“Transformers: Age of Extinction”: Michael Bay unleashed

“Transformers: Age of Extinction”: Michael Bay unleashed


Appropriately for a franchise centering on robots with the ability to dramatically change their appearance, the Transformers stories have evolved from a small toy line and gently absurd comic—created, on Hasbro’s order, to provide a new American narrative involving pre-existing toy molds from Japan—into a series of four increasingly gargantuan feature films directed by Michael Bay.

Really, it hardly seems appropriate to call Transformers: Age of Extinction a “movie” at all. It’s more akin to an IMAX symphony: a symphony in the mode of Mahler, sprawling and clamoring, disdaining conventional niceties of structure and development in favor of its own logic of scaffolded, massive happenings.

There’s a plot, but there might as well not be: it’s clear that Bay is not going to be bound by time, place, or character when it comes to doing precisely what he wants to do with $165 million. For the fifth Transformers film, Bay really ought to abandon a conventional plot altogether and just make a three-hour battle between Optimus Prime and Megatron (now Galvatron, in an increasingly rare nod to the first-generation continuity).

Then, we could be spared the mockery of character development we’re subjected to in Age of Extinction, as hot-single-dad Cade (Mark Wahlberg) struggles to let go of hot-teen-daughter Tessa (Nicola Peltz). We could also let go of the ethnic stereotypes that, in what I can only interpret as an anti-PC fuck-you, are actually dialed up from the original comics and cartoons. We used to have the black Transformer, the Brooklyn Transformer, and the British Transformer; now we have the Samurai Transformer (Ken Watanabe), the Hogan’s Heroes Transformer (John Goodman), and the exaggeratedly black Transformer (Reno Wilson).

What makes Age of Extinction compelling, in its way, is Bay’s total commitment to spectacle. As Transformers and humans slide down buildings, jet into the stratosphere, and barrel through countless windows, Bay’s camera flits around like a paparazzo. There are a lot of flying shards of things in Age of Extinction, and the motion frequently slows down so we can fully appreciate the detail of Bay’s digital creations. Even the light seems computer-generated: 3D lens flares seem as tangible as beach balls.

I say “spectacle” rather than “thrills” or “excitement,” because though the tempo of Age of Extinction is consistently high (except in the excruciating scenes of would-be family drama, as Walhberg makes wincingly meta references to his daughter’s tiny Daisy Dukes), Bay—seemingly by choice—foregoes almost every opportunity to create a genuinely suspenseful situation.
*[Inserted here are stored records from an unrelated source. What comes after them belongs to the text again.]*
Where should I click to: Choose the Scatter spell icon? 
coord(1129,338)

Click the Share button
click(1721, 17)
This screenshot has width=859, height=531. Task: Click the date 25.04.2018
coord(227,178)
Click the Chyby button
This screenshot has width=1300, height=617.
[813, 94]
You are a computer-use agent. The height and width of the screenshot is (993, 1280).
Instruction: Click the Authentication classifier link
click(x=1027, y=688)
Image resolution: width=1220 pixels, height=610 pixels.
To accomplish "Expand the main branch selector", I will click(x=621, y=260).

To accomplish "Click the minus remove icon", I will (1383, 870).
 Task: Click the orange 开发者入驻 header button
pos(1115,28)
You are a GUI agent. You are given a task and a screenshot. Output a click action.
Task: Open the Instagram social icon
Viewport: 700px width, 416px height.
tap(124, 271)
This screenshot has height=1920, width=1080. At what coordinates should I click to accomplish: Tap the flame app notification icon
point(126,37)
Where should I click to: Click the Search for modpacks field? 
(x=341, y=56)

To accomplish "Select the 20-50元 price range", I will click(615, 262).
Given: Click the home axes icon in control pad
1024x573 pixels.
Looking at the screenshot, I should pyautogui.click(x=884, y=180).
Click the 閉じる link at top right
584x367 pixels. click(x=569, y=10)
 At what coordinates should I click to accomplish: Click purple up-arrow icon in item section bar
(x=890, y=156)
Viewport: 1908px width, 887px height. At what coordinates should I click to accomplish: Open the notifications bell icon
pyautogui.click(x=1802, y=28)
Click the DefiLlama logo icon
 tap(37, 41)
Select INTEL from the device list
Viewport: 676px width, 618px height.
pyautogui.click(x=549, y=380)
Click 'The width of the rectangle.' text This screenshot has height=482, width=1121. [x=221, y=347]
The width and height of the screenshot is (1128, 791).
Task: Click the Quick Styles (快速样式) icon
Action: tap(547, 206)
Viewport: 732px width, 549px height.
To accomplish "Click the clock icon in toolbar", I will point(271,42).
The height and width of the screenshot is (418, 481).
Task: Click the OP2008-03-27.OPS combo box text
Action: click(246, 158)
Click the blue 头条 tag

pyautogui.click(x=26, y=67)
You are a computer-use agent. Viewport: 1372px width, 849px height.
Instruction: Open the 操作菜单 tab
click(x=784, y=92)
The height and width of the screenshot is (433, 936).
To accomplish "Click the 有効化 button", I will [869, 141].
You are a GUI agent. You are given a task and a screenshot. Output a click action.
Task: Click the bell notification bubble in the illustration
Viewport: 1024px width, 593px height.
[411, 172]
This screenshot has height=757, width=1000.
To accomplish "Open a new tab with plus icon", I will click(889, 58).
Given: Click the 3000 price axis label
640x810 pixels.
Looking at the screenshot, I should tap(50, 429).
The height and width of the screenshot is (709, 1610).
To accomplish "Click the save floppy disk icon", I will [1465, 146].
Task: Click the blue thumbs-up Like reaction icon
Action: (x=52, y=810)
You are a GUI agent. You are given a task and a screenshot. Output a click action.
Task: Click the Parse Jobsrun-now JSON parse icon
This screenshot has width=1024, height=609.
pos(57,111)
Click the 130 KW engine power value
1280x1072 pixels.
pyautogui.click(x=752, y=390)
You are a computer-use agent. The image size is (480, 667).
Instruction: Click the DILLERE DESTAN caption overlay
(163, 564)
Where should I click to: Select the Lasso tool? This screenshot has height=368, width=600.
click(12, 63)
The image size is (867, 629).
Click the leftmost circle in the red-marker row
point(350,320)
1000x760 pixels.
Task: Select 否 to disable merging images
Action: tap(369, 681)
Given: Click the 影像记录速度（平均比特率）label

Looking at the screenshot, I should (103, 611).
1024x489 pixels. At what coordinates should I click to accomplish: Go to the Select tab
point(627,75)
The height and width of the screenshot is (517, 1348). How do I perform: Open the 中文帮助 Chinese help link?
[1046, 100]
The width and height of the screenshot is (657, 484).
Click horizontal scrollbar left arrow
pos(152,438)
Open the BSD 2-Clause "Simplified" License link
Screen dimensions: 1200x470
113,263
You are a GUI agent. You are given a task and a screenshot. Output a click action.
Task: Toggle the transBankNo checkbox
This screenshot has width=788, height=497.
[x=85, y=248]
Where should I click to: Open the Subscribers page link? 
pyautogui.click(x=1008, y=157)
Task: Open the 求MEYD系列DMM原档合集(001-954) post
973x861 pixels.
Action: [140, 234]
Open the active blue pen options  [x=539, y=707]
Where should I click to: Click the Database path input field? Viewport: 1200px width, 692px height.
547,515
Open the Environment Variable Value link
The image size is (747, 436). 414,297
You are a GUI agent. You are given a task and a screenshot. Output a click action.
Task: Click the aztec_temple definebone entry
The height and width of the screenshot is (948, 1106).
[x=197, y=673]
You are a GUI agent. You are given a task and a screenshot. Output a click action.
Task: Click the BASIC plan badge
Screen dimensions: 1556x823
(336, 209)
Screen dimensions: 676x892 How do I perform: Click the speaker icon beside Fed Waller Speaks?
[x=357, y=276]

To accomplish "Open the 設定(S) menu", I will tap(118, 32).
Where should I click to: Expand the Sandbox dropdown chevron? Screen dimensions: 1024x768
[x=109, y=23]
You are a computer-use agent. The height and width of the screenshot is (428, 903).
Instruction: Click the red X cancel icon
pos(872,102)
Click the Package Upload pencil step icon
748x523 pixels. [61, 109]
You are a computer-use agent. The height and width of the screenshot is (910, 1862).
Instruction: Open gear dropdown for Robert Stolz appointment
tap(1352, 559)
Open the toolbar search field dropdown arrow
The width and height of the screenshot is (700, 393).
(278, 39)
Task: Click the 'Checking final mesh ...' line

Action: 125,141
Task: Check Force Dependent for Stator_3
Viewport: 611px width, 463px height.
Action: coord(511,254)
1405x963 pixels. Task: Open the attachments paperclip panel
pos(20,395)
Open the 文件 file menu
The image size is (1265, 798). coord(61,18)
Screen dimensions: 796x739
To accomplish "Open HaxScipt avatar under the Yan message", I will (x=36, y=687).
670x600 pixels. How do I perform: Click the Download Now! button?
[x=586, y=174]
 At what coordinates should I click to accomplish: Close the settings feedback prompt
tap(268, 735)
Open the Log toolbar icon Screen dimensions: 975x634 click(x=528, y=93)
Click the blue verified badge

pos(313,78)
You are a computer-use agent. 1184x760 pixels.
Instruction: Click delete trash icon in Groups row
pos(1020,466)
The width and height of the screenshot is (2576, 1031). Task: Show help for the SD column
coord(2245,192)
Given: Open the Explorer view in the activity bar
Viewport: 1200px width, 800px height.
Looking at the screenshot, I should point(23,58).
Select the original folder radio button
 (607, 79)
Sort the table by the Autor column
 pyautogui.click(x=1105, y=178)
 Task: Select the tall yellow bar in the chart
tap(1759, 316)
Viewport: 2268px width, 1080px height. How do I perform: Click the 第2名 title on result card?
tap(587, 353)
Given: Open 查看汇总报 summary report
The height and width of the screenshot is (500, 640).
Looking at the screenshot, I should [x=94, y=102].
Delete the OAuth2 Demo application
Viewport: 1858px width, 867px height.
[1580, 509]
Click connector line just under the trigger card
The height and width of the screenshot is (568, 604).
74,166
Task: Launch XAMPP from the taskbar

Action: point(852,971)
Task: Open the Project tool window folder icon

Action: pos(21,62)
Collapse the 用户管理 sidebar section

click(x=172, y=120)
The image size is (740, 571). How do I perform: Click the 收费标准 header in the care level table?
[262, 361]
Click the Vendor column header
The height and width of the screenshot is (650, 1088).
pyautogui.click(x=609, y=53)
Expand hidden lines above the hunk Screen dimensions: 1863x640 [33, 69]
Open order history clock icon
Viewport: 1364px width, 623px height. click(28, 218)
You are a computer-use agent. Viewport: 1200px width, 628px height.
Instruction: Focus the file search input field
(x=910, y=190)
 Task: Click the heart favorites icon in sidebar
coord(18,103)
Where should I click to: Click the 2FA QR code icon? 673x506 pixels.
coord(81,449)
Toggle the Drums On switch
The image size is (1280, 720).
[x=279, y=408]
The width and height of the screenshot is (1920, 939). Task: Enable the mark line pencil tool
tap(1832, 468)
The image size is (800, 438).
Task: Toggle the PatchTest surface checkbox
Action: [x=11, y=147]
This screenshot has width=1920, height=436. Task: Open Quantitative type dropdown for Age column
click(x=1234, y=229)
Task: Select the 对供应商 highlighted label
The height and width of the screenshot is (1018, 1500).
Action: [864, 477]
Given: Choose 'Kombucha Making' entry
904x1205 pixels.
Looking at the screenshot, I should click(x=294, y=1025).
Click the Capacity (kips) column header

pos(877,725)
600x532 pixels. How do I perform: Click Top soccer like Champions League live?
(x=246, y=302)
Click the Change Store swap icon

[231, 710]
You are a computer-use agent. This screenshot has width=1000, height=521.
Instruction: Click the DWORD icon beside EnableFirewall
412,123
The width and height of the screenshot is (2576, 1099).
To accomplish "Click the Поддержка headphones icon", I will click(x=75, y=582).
Only one scene, as Walhberg is chased down the terraced exterior of a Hong Kong apartment complex by a CIA officer, is sufficiently anchored in tangible space and time for the audience to become invested in what falls where; another promising scene, as humans crawl along vertiginously high moorings between a spaceship and the Sears Tower, disintegrates into jump cuts and whiny, gendered dialogue (Dad, Boyfriend, and Daughter venture forth; guess which one gets scared? Bingo!) until a Transformer comes along to bring us back to our regularly scheduled commotion.

Towards the end, the super-size Dinobots are summoned, but they’re almost incidental: the climactic showpiece of the film is a sequence that has a powerful spaceship sucking ships and cars up into its maw, then dropping them several hundred feet to rain down on the implausibly lucky human characters below. The soundtrack throbs and buzzes, theater seats shaking as objects the size of small skyscrapers pound against the ground. To continue the symphonic simile, this is Bay’s Ode to Joy.

Transformers: Age of Extinction represents Michael Bay turning the Michael-Bay to 11. It’s an extreme film, and moviegoers looking for this particular brand of extreme experience won’t want to miss it. Moviegoers looking for an actual movie may want to look elsewhere.